Les retrouvailles avec ma mère (2026)
Texte, statuettes – oiseau, ourson, paresseux, dolharubang et princesse de Galles
#031

[Le 7 septembre 2011]
Du 26 août au 5 septembre 2011, ma mère a passé dix jours en France.
Nous avons passé les trois premiers jours à Paris et les sept suivants à Aix-en-Provence.
Elle a préféré la nature et la tranquillité de la Provence à la grandeur et au faste de Paris.

Au cours de ce voyage, j'ai pu l'appeler « maman » pour la première fois de ma vie. Nous avons passé des moments précieux, comme si nous nous transmettions des messages que nous n'avions pas pu nous dire auparavant.
À la fin du voyage, ma mère est montée dans le train en disant : « Ne prolongeons pas les adieux ».

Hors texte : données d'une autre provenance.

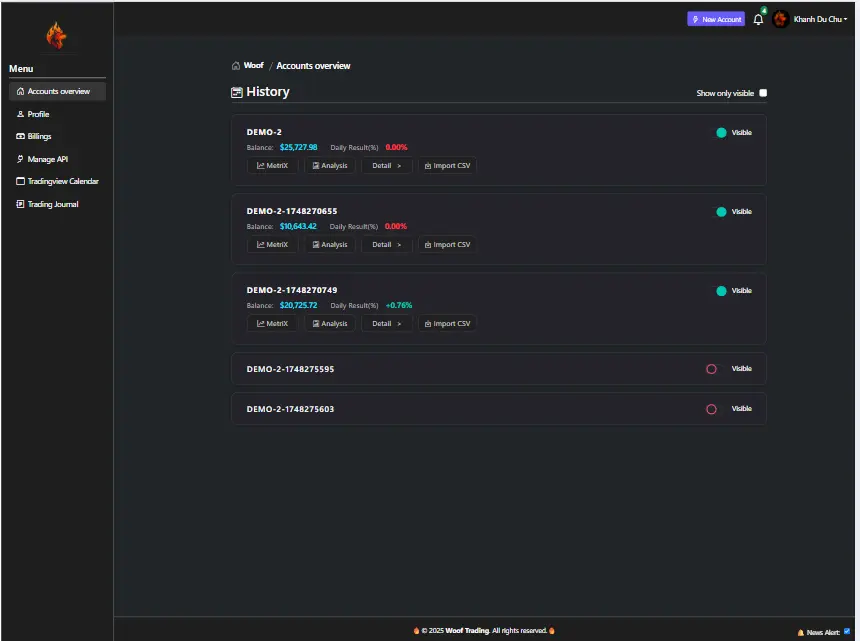Click the Tradingview Calendar icon
Viewport: 860px width, 641px height.
tap(20, 182)

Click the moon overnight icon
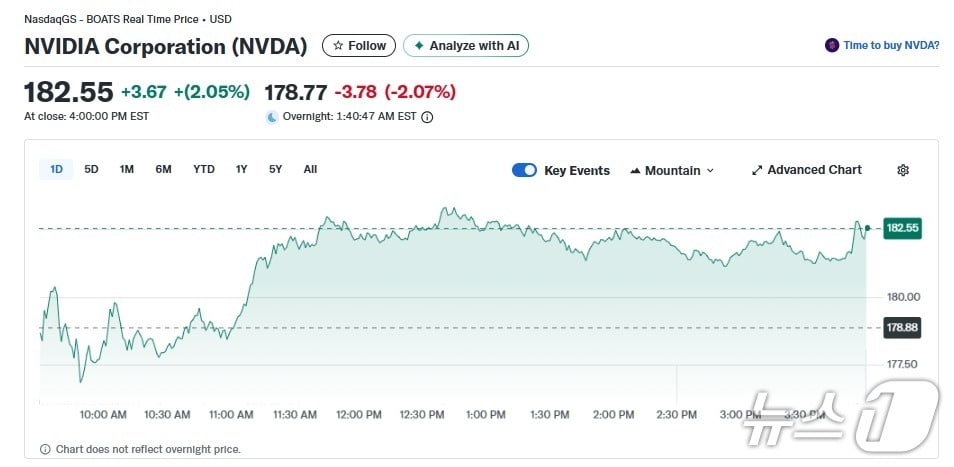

Pendant ces quelques jours passés ensemble, des centaines d'émotions m'ont envahi. « Qui est ma mère ? / Quel genre de personne est ma mère ? »
Elle est mignonne, sensible, fragile, elle a une jolie voix, elle se met facilement en colère, elle est calme, bavarde, elle aime bien manger, elle n'aime pas trop la cuisine française, elle est altruiste, égoïste, pure, gentille, drôle, elle m'aime bien, elle veut me contrôler, elle est cultivée, elle connaît plus d'acteurs·rices étrangers·ères que moi, elle aime les films, elle aime la musique, elle ne semble pas détester mon père, elle regrette sa vie, elle est fière d'elle-même, elle est têtue, elle est obéissante, elle prend toujours soin de moi...

Nous ressemblions parfois davantage à des amies, à une guide touristique et une voyageuse, à des amantes, ou encore à des personnes étrangères l'une à l'autre plutôt qu'à une mère et sa fille.

« Mesdames et messieurs, ma mère n'aime pas les endroits bondés. »


Ma mère, adorable comme un petit oiseau.
Ma mère, coquette comme un ourson.
Ma mère, lente comme un paresseux.
Ma mère, solide comme un dolharubang (statue en pierre de divinité).
Ma mère, comme Diana, princesse de Galles.